### Data provided
-.-.-
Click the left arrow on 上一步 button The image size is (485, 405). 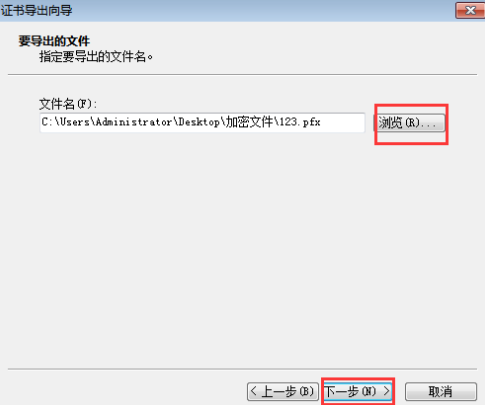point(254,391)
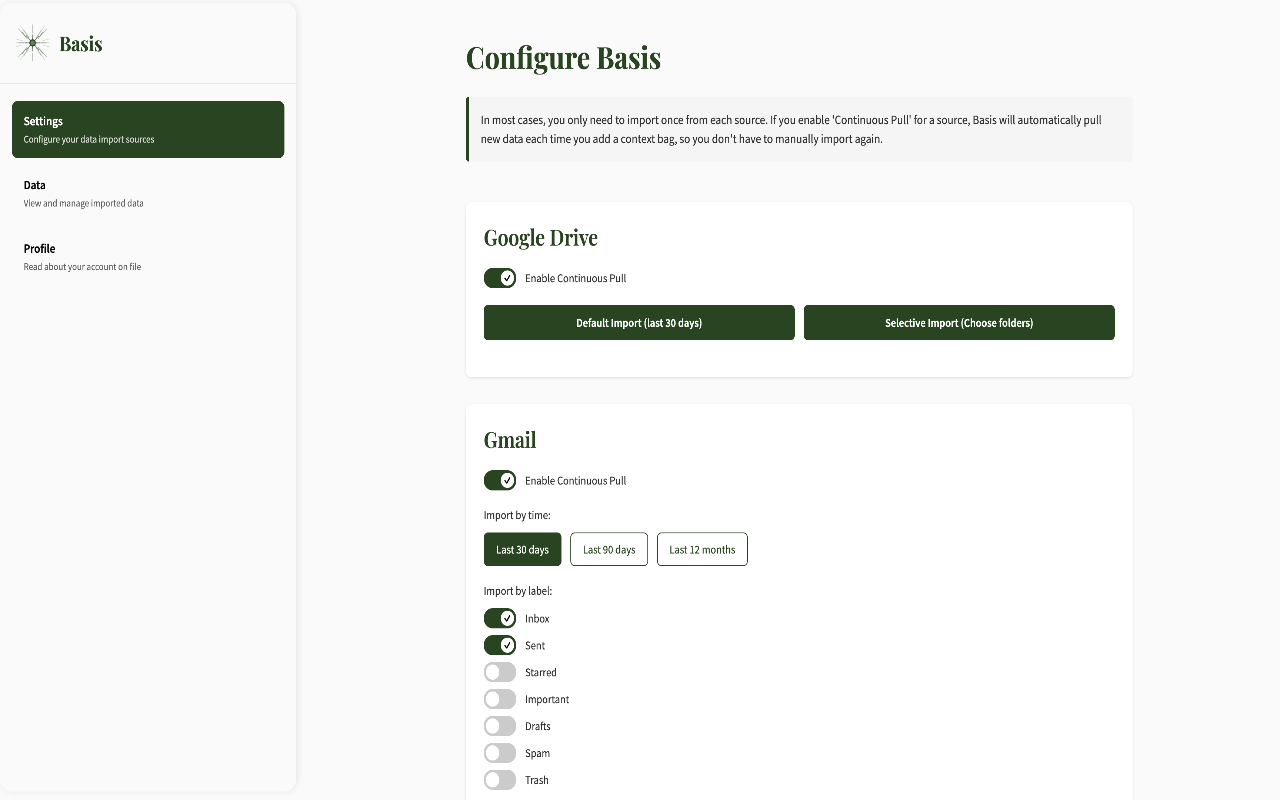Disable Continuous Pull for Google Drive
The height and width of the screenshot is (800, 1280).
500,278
-.-.-
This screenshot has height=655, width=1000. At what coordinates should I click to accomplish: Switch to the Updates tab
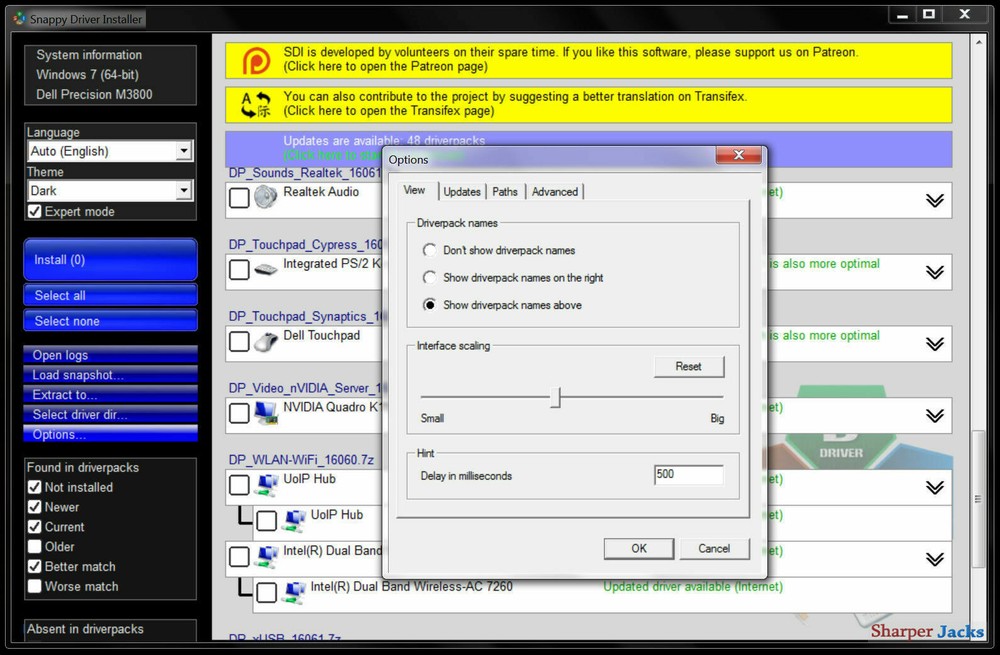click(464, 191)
-.-.-
### Task directions
Convert the items from the line containing "This screenshot has" through the line containing "click(464, 191)" into a two-column CSV with the headers text and answer. Give one row per item, put each field in quotation marks with its line breaks replaced by spaces, and leave out the pictures.

### Output of the task
text,answer
"This screenshot has height=655, width=1000. At what coordinates should I click to accomplish: Switch to the Updates tab","click(464, 191)"